La protesta - organizzata nel giorno del 65esimo compleanno di Vladimir Putin - si è svolta in 80 città diverse, ma un po' sottotono.

A Mosca circa mille dissidenti hanno sfidato la pioggia e si sono radunati in piazza Pushkin. Ma in generale alle manifestazioni hanno partecipato molte meno persone rispetto ai cortei di protesta della scorsa primavera. Secondo i politologi il motivo è che si trattava di un evento apertamente pro-Navalni, che non coinvolgeva l'intero spettro dell'opposizione e, contrariamente ai mesi scorsi, non puntava il dito contro una piaga della società russa odiata da tutti come la corruzione. E' a San Pietroburgo che sono scese in piazza più persone: diverse migliaia secondo la tv Dozhd.

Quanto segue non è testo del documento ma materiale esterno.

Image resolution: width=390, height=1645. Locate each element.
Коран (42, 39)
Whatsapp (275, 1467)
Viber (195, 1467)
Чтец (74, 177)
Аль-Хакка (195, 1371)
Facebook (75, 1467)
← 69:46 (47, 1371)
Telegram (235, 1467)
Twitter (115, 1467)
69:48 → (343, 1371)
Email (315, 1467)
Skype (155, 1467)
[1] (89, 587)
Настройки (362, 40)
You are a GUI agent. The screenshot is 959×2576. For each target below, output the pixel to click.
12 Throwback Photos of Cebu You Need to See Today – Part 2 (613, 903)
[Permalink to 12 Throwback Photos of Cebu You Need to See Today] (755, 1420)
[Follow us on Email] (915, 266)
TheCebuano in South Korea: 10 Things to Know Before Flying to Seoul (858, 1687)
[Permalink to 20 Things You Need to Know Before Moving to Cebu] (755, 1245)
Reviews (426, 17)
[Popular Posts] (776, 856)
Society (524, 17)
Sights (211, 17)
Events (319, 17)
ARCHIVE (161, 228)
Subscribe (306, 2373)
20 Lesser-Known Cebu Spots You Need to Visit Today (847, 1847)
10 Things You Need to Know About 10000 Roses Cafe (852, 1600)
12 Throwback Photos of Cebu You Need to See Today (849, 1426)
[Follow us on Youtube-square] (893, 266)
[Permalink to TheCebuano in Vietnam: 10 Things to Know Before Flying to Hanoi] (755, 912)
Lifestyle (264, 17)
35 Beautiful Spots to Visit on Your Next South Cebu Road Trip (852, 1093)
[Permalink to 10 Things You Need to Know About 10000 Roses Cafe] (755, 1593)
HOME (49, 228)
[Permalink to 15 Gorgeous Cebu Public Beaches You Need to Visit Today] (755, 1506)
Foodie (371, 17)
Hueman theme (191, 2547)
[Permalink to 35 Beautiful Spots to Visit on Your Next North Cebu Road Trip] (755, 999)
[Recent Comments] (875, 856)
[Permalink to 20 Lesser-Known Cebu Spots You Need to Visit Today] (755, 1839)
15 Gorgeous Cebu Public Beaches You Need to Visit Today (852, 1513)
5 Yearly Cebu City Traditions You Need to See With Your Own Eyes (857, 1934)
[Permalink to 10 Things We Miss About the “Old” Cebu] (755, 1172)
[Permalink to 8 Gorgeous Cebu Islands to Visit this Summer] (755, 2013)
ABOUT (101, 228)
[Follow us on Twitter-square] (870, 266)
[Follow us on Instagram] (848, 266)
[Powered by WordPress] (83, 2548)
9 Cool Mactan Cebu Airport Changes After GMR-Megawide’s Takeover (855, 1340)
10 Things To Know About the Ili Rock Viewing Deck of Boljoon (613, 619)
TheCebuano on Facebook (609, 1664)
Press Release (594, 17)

E' probabilmente per questo che sulla città sulla Neva le forze speciali 'Omon' hanno trascinato sulle loro camionette tante persone. Mentre dove le proteste hanno avuto scarsa partecipazione la polizia ha preferito per lo più non intervenire e limitarsi a osservare. Questo non significa però che non ci siano stati fermi: secondo l'ong Ovd-Info, prima dell'inizio, in serata, della protesta di San Pietroburgo, i fermati erano 139 in 25 città diverse.